SAN DIEGO — Gun owners traded more than 350 weapons for grocery vouchers Friday in San Diego as authorities vowed to step up firearms exchanges after the Connecticut school shooting.
San Diego County Sheriff Bill Gore said he will expand the no-questions-asked exchanges from south San Diego to other parts of his jurisdiction within six months. His department contributed $10,000 to United African American Ministerial Action Council's annual swap, which is in its fifth year.
“If we can prevent one violent act, save one life, this whole exercise is worth it,” Gore said at a news conference.
Authorities collected 364 guns, up from 312 at last year's swap and 158 in 2010's, said the Rev. Gerald Brown of the nonprofit group that sponsored the exchange.

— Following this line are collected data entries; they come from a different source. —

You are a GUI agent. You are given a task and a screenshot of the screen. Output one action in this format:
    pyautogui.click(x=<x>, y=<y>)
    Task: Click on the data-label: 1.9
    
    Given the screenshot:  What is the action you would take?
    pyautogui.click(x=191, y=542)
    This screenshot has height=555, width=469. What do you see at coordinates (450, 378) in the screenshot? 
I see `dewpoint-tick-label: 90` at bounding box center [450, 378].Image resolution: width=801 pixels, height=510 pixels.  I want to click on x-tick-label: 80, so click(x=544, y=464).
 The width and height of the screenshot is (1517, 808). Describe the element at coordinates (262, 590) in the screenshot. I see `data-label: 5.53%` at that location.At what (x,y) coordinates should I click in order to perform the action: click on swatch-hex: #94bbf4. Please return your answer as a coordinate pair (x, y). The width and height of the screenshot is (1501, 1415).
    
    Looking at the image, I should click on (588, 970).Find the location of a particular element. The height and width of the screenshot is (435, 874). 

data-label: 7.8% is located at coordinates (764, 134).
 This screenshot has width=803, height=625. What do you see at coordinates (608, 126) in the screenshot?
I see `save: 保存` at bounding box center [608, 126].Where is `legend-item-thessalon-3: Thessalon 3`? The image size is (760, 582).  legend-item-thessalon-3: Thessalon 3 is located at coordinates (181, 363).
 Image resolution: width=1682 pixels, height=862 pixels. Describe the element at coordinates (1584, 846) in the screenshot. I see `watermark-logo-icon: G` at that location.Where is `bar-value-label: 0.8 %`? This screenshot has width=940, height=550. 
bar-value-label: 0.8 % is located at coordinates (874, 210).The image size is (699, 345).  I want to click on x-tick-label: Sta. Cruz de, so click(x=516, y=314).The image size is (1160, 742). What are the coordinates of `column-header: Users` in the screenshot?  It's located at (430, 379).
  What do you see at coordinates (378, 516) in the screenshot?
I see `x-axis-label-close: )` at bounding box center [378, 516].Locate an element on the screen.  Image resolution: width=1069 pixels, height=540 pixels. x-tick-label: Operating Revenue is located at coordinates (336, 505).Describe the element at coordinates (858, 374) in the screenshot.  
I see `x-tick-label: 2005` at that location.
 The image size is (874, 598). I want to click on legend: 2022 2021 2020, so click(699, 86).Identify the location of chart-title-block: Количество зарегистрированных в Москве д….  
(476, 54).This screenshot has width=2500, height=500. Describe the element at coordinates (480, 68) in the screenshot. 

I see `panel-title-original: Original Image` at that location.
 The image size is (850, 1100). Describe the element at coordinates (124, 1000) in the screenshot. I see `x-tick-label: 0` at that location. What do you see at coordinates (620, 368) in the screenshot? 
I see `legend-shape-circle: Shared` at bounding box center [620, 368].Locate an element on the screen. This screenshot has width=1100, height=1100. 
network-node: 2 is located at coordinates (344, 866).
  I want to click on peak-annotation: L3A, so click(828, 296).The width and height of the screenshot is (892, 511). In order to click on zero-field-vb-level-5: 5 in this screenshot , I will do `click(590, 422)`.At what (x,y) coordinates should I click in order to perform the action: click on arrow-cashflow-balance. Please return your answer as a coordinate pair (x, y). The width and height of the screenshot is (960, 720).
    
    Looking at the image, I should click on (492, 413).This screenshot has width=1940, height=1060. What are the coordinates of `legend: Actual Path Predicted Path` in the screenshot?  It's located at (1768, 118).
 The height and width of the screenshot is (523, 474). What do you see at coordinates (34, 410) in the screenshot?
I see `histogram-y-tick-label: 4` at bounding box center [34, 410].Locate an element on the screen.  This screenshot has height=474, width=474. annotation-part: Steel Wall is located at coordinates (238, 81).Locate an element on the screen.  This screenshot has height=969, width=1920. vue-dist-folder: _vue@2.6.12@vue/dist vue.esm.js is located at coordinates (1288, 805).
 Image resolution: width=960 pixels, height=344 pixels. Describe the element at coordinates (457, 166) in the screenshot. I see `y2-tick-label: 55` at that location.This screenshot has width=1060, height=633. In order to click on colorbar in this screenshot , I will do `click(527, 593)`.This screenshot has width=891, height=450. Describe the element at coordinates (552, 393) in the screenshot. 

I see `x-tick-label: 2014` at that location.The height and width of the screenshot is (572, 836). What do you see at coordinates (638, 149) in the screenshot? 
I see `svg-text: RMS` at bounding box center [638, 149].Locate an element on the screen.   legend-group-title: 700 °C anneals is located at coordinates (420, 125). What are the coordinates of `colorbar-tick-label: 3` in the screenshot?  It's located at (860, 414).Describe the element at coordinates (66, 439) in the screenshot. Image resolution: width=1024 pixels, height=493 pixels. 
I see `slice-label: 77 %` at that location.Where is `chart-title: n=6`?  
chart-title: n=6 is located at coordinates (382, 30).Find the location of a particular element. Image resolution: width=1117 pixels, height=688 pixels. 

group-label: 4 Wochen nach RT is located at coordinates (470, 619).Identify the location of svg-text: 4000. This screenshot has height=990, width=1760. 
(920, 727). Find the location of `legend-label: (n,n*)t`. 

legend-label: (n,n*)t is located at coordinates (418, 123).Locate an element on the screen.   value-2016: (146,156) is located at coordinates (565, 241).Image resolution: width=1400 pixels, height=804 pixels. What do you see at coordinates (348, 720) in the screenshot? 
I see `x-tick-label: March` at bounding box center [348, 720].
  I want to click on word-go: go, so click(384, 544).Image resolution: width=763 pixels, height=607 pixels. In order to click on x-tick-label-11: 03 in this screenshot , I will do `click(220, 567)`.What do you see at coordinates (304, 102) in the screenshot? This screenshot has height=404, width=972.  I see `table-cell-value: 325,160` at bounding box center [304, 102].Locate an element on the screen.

San Diego is the second California city this week to promote gun swaps after the school rampage in Newtown, Conn. Los Angeles Mayor Antonio Villaraigosa said Monday that the city was moving up its gun buyback event to Dec. 26 from May.
Several San Diego gun owners lined up in a dirt parking lot said last week's shooting rampage was a tipping point.
Lei Anderson, 74, drove nearly an hour from suburban Escondido to trade in a .357 Magnum that she bought in 1986 for target practice and never uses. She suffers a terminal illness and worries that the gun will pass into the wrong hands after she dies.
“I've been meaning to get rid of it but I got lazy,” she said. “I have great-grandchildren and the idea that anything like this could happen to them is just so repulsive.”
Eddie Perez, 73, turned in a .22-caliber pistol that he bought 30 years ago to protect his home. The San Diego man said the thought of his grandchildren being shot terrified him. He now feels safe with a Doberman he bought two years ago.
“All you need to protect yourself is a baseball bat and a good dog,” Perez said.
Gun owners got $50 grocery vouchers for a rifle and $100 vouchers for handguns and assault weapons, funded partly by the sheriff's department and district attorney's office.
Motorists handed over weapons from their car windows or popped their trunks for police officers when they arrived at the front of the line.
“This one will do some damage,” a San Diego police officer said as he carried away a high-powered rifle. “It's a good catch for us, takes one off the streets.”